To test the waters, General Motors has launched a program it calls the GM prEView. Over the next two years, it will offer motorists in Los Angeles, and a dozen other cities around the country, the chance to drive one of 50 teardrop-shaped EVs, dubbed the Impact, for two to four weeks at a time. So far, ``the biggest complaint we've gotten is when we tell people they've got to give them back,'' says prEView director Frank Schweibold.

But GM is not convinced there's enough of a market for the Impact to meet its California mandate, and so it is looking for an alternative answer. One approach is the ``glider.'' The Ford Motor Company is already negotiating an agreement with an EV converter, U.S. ElectriCar of Sebastopol, Calif., to rip the engine out of a gas-powered car and stuff in an electric motor. GM and the Chrysler Corporation may take the same approach.
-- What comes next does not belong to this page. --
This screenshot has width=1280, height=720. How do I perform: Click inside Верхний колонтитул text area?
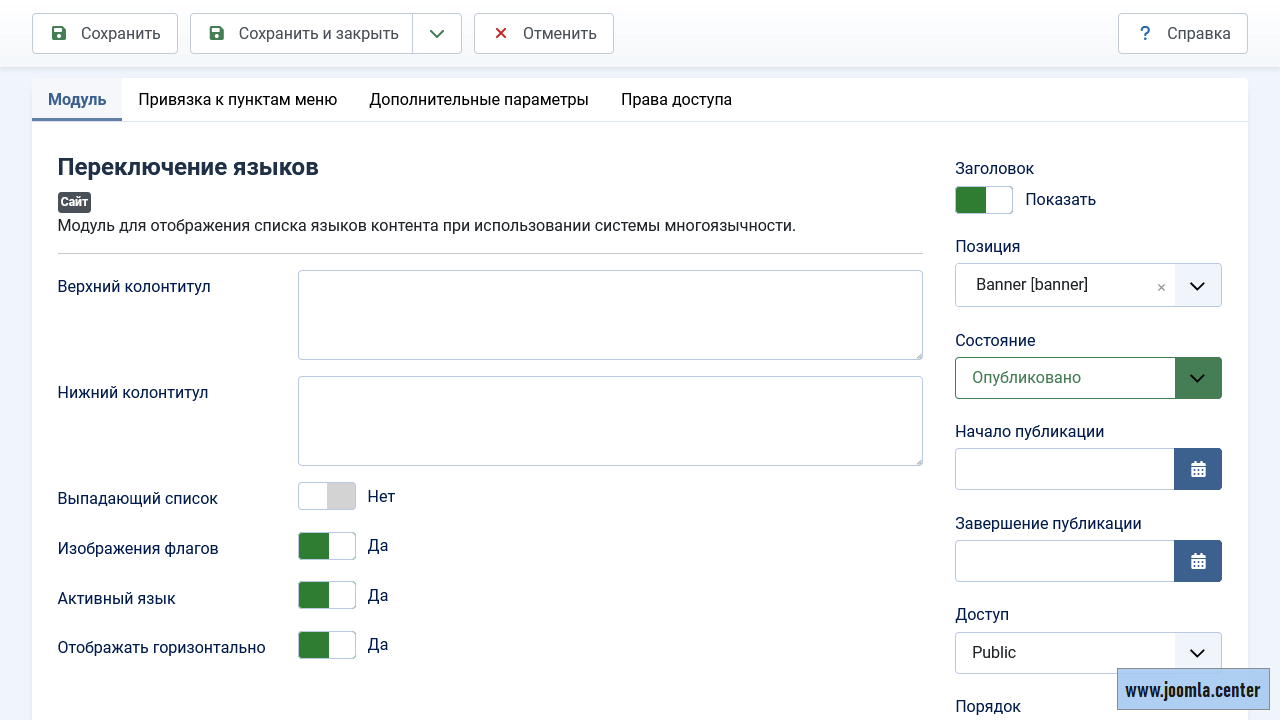tap(609, 315)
The problem with EVs ``comes down to the battery,'' complains John Wallace, director of EV research at Ford and head of the US Advanced Battery Consortium (USABC), a joint Big Three research project. ``Today's batteries simply don't deliver the type of range and performance American motorists expect.''

Not unless they expect less than 100 miles range and up to eight hours charging time for batteries needing replacement every two to three years. That's all you'll get from the lead-acid batteries used in most of today's electric-vehicle prototypes, such as the Impact.
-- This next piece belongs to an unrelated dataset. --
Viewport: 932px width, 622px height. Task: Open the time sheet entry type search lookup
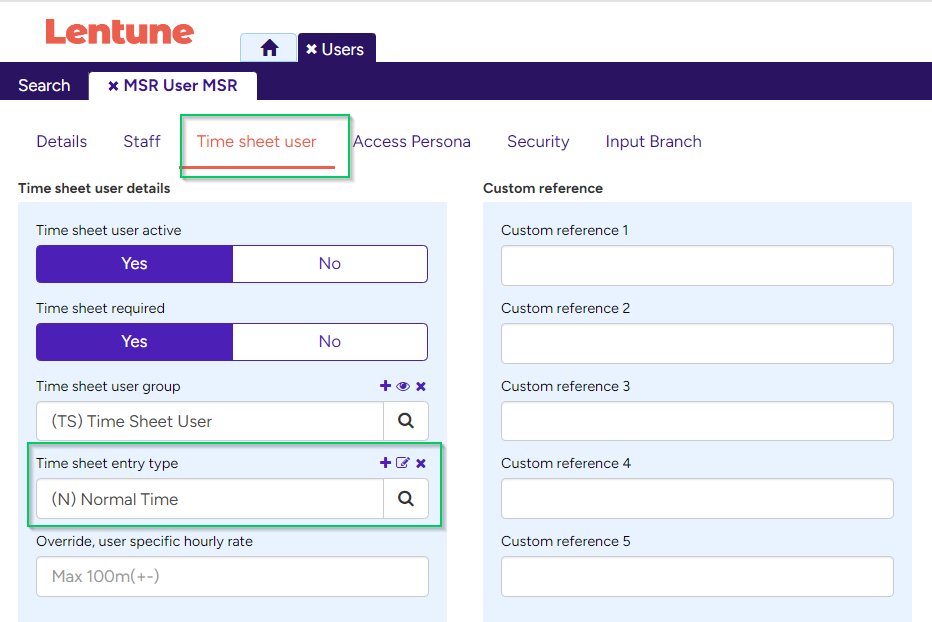pyautogui.click(x=406, y=498)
Some breakthroughs may be on the way, though. USABC has been doling out millions of dollars to help fund development of longer-range batteries. GM plans to put one of those, the nickel-metal-hydride cell, into pilot production in 1996.

A NiMH cell has about twice the ``energy density'' of Impact's lead-acid battery pack. That translates into range of as far as 200 miles. Using special equipment, the NiMH can be recharged to 60 percent of its capacity in just 15 minutes. And it appears the new battery will last the life of the car.
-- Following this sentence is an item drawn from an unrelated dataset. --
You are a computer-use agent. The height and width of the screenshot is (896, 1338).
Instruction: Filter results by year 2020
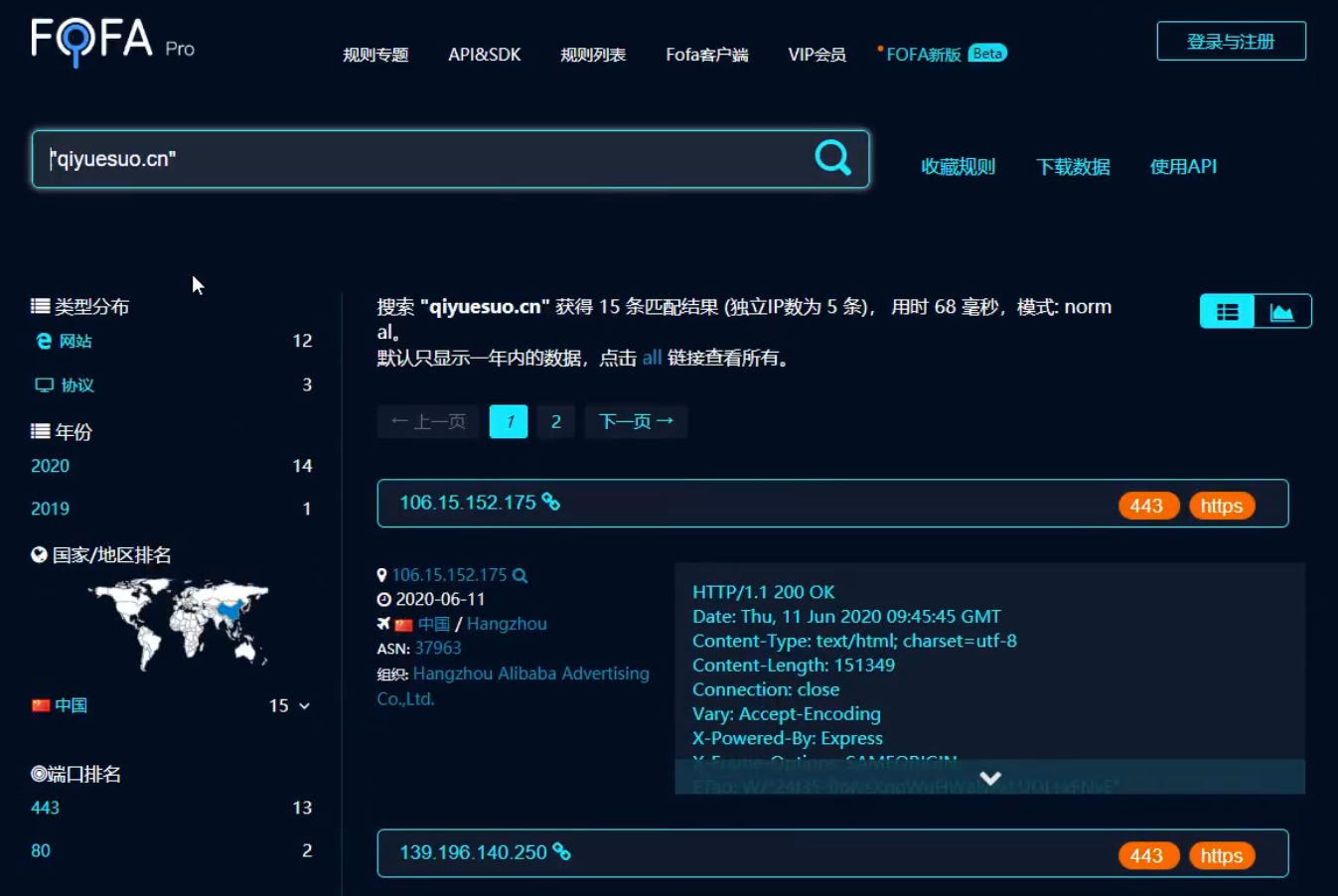(50, 466)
During the 12th biannual EV symposium here in Anaheim, a range of other battery concepts has been put on display. Zinc-air, lithium polymer, advanced lead-acid all promise to extend EV mobility, but they are too expensive now.

Some of the names are familiar, like GM and Ford. But there are plenty of other new players. Firms like Solectria Corporation of Wilmington, Mass., which has come up with its own Impact-like EV, the four-seat Sunrise. And Solectria hopes to raise money by doing its own gliders for the Big Three.

``Will General Motors, Ford and Chrysler be in the electric-vehicle business 20 to 25 years from now? Will they still be in business? Without dynamic and massive change, the automobile companies could well join the ranks of industrial dinosaurs,'' cautions Sheldon Weinig, chairman of the Sony USA subsidiary, Materials Research Corporation.

Not everyone is convinced the electric vehicle really will make it in the tough US new-car market. If anything, ``the fastest way to kill the EV is to put it on the market before it is [technically] ready, warns Chrysler's top engineer, Francois Castaing.

But regulators in California don't appear likely to back down, and new EV mandates are likely to be put in place all over the world.

So, ready or not, EVs are on the way.